The term "unrestricted moneys" shall mean taxes, income, revenue, cash receipts, and other
moneys intended as receipts for the General Fund for Fiscal Year 1991/1992 and which are
generally available for the payment of current expenses and other obligations of the City.
Section 6. Repayment Account. There is hereby created, within the General Fund, a
special account to be designated the "1991 Tax and Revenue Anticipation Note Repayment
Account" (the "Repayment Account") and applied as directed in this Resolution. Any money
placed in the Repayment Account shall be for the benefit of the owners of the Notes and, until
the Notes and all interest thereon are paid or until provision has been made for the payment of
the Notes at maturity with interest to maturity, the moneys in the Repayment Account shall be
applied solely for the purposes for which the Repayment Account is created; provided,
however, that any interest earned on amounts deposited in the Repayment Account shall
periodically be transferred to the General Fund.
During the months of December, 1991, April, 1992, and June, 1992, the City shall
deposit all Pledged Revenues in the Repayment Account. On July 30, 1992, the City shall
transfer to DTC the moneys in the Repayment Account necessary to pay the principal of and
interest on the Notes at maturity and to the extent said moneys are insufficient therefor an
amount of moneys from the General Fund which will enable payment of the full principal of
and interest on the Notes at maturity. DTC will thereupon make payments of principal of and
interest on the Notes to the DTC Participants who will thereupon make payments to the
Beneficial Owners of the Notes. Any moneys remaining in the Repayment Account after the
Notes and the interest thereon have been paid, or provision for such payment has been made,
shall be transferred to the General Fund.

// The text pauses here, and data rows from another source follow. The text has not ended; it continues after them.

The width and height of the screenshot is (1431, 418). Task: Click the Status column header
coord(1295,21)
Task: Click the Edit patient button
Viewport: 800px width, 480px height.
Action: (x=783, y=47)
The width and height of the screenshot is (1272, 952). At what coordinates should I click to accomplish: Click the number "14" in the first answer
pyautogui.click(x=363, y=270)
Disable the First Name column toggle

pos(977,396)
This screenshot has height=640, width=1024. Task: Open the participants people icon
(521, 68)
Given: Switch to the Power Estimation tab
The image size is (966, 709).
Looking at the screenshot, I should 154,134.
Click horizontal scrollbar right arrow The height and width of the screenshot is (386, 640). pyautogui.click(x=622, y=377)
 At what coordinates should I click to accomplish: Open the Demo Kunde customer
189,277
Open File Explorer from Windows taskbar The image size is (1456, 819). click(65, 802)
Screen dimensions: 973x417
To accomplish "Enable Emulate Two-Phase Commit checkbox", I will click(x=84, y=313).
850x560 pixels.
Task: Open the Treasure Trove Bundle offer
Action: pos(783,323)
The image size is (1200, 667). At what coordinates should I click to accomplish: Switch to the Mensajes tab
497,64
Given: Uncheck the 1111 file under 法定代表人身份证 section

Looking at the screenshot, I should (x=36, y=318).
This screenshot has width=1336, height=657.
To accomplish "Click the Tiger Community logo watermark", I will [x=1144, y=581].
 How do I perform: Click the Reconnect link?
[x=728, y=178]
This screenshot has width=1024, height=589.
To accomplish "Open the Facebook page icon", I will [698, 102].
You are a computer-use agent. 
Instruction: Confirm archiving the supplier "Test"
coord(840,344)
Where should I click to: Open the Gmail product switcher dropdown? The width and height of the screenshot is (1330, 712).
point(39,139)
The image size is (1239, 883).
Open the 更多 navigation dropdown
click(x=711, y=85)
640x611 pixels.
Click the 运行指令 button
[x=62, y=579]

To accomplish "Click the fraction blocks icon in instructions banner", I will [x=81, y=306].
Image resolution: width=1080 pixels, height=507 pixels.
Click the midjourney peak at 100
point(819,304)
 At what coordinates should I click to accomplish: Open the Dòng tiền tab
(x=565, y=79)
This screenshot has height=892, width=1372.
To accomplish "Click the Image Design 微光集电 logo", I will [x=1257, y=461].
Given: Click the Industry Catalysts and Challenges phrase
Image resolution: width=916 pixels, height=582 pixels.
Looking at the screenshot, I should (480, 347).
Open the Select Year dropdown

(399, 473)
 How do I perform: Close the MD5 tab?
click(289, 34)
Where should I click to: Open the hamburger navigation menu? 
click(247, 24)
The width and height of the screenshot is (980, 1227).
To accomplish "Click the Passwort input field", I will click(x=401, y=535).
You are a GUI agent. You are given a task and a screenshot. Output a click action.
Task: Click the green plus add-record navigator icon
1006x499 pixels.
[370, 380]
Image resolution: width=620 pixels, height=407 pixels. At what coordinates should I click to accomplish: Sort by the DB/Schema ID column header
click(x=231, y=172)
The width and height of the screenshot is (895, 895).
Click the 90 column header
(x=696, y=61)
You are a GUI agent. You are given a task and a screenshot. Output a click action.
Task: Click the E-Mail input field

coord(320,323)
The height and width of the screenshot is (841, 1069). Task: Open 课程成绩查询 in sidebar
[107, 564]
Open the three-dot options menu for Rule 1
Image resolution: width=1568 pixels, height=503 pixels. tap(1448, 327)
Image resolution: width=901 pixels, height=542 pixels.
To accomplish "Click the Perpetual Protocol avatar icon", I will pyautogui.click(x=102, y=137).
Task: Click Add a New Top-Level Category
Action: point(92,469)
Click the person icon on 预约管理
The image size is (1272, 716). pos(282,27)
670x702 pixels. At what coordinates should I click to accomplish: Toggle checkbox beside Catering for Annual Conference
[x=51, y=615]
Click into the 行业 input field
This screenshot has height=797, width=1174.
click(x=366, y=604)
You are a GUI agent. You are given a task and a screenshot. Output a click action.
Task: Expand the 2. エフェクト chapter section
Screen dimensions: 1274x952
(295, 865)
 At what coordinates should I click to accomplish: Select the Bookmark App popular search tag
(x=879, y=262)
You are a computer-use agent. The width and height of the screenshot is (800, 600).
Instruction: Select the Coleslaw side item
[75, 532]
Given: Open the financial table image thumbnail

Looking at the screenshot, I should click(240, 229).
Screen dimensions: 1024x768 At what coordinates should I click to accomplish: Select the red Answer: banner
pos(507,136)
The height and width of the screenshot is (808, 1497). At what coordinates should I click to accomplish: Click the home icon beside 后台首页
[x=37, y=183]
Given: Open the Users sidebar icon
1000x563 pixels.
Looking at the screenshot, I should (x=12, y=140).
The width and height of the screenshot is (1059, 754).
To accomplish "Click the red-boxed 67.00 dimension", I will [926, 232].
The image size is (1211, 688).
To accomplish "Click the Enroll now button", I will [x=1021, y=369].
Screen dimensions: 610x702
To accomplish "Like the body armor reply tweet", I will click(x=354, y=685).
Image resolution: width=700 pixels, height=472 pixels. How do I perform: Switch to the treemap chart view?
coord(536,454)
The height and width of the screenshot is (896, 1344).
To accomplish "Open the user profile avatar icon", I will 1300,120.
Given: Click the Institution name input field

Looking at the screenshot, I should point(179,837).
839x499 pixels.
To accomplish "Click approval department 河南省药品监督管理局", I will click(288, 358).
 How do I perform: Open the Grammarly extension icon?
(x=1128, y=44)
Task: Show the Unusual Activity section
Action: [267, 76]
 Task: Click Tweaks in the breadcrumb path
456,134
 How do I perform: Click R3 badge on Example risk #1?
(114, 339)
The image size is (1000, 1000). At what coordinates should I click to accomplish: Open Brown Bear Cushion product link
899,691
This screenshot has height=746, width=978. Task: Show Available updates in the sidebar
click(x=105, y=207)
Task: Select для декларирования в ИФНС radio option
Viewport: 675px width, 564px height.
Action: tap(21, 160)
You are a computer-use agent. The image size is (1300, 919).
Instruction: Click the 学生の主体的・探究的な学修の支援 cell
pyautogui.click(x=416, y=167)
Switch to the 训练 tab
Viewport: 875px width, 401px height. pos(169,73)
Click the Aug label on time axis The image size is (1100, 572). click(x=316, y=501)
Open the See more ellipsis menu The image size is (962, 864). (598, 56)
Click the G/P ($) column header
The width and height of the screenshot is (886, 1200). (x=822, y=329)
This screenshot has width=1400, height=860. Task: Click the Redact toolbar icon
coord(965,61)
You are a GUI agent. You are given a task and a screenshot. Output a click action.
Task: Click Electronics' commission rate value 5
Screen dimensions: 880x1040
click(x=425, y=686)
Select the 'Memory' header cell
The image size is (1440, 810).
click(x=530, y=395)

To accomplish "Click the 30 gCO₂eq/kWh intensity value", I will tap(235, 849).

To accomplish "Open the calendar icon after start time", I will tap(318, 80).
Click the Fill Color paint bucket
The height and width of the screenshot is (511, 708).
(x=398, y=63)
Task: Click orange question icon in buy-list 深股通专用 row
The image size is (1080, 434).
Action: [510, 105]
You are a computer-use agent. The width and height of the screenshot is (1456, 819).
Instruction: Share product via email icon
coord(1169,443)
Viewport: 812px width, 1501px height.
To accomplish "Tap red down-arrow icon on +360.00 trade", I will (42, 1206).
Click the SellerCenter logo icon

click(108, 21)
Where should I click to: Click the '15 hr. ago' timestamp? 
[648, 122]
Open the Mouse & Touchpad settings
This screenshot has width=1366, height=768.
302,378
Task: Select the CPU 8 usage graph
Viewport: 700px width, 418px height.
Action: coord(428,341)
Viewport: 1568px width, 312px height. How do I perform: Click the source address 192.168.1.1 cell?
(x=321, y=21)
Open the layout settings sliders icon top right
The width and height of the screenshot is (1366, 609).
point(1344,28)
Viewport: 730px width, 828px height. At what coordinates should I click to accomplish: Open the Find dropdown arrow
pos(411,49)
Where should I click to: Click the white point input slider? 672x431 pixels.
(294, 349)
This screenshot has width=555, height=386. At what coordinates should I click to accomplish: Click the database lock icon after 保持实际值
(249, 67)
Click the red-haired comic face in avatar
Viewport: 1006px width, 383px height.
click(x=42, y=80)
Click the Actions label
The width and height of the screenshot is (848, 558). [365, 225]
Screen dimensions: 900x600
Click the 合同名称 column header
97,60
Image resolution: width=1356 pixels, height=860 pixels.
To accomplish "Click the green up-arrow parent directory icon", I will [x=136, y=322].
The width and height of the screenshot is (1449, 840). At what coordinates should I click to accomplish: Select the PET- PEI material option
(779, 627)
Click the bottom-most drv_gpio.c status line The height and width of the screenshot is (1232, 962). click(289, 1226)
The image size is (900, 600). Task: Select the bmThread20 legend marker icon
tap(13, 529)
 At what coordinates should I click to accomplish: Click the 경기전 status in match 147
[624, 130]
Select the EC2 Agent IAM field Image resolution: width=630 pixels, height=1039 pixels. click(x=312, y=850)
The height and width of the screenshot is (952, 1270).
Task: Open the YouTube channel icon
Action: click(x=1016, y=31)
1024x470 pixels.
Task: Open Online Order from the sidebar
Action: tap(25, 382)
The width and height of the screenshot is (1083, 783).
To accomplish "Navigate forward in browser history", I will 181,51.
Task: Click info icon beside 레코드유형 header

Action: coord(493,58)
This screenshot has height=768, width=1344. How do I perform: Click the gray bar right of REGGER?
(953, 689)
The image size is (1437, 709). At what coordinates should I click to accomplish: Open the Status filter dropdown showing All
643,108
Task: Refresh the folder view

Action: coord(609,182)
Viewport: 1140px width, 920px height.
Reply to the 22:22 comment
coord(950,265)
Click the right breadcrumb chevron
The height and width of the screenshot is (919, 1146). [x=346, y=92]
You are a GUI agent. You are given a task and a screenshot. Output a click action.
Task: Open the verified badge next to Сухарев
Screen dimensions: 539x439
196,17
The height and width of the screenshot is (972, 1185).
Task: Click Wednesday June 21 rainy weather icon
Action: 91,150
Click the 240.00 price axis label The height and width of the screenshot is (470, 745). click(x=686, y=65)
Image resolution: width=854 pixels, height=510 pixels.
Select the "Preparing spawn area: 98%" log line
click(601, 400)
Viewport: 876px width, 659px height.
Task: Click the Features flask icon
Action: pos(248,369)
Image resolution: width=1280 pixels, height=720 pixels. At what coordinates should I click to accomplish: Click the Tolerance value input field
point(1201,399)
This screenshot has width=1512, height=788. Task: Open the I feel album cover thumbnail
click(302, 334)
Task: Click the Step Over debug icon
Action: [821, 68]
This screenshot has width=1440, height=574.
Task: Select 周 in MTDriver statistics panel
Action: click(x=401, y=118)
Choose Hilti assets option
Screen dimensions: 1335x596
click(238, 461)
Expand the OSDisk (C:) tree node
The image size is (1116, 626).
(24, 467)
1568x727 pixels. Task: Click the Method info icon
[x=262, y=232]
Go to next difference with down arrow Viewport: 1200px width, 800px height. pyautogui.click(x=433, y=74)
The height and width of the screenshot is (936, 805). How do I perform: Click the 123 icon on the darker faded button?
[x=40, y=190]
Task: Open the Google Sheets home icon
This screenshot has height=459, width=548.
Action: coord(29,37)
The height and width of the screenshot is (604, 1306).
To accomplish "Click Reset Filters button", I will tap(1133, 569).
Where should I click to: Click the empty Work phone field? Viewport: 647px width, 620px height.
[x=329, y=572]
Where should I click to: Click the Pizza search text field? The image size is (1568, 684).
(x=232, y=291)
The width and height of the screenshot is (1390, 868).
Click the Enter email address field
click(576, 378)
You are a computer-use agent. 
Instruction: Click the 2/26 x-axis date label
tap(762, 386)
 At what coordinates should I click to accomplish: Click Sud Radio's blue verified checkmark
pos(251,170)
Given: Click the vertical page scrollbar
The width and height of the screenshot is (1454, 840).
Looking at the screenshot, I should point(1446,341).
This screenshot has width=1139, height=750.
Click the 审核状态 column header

Section 7. Deposit and investment of Repayment Account. All moneys held by the City
in the Repayment Account, if not invested, shall be held in time or demand deposits as public
funds and shall be secured at all times by bonds or other obligations which are authorized by
law as security for public deposits, of a market value at least equal to the amount required by
law.
Moneys in the Repayment Account shall, to the greatest extent possible, be invested by
the City Treasurer directly, or through an investment agreement, in investments as permitted
by the laws of the State of California as now in effect and as hereafter amended, and the
proceeds of any such investments shall be deposited in the Repayment Account.
Section 8. Execution of Notes. The Mayor, of the City is hereby authorized to execute
the Notes by manual or facsimile signature, and the City Clerk of the City is hereby authorized
to countersign the same by manual or facsimile signature (although at least one of such
signatures shall be manual) and to affix the seal of the City thereto by facsimile impression
thereof, and said officers are hereby authorized to cause the blank spaces thereof to be filled
in as may be appropriate.
Section 9. Transfer of Notes. Any Note may, in accordance with its terms, but only if
the City determines to no longer maintain the book entry only status of the Notes, DTC
determines to discontinue providing such services and no successor securities depository is
named or DTC requests the City to deliver Note certificates to particular DTC Participants, be
transferred, upon the books required to be kept pursuant to the provisions of Section 11
hereof, by the person in whose name it is registered, in person or by his duly authorized
attorney, upon surrender of such Note for cancellation at the office of the City Clerk,
accompanied by delivery of a written instrument of transfer in a form approved by the City, duly
executed.
Whenever any Note or Notes shall be surrendered for transfer, the City shall execute
and the Paying Agent shall authenticate and deliver a new Note or Notes, for like aggregate
principal amount.
Section 10. Exchange of Notes. Any Note may, in accordance with its terms, but only if
the City determines to no longer maintain the book entry only status of the Notes, DTC
determines to discontinue providing such services and no successor securities depository is
named or DTC requests the City to deliver Note certificates to particular DTC Participants, be
exchanged at the office of the City Clerk for a like aggregate principal amount of Notes of
authorized denominations and of the same maturity.
Section 11. Note Register. The City shall keep or cause to be kept sufficient books for
the registration and transfer of the Notes if the book entry only system is no longer in effect
and, in such case, the City Clerk shall register or transfer or cause to be registered or
transferred, on said books, Notes as herein before provided. While the book entry only system
is in effect, such books need not be kept as the Notes will be represented by one Note
registered in the name of Cede & Co., as nominee for DTC.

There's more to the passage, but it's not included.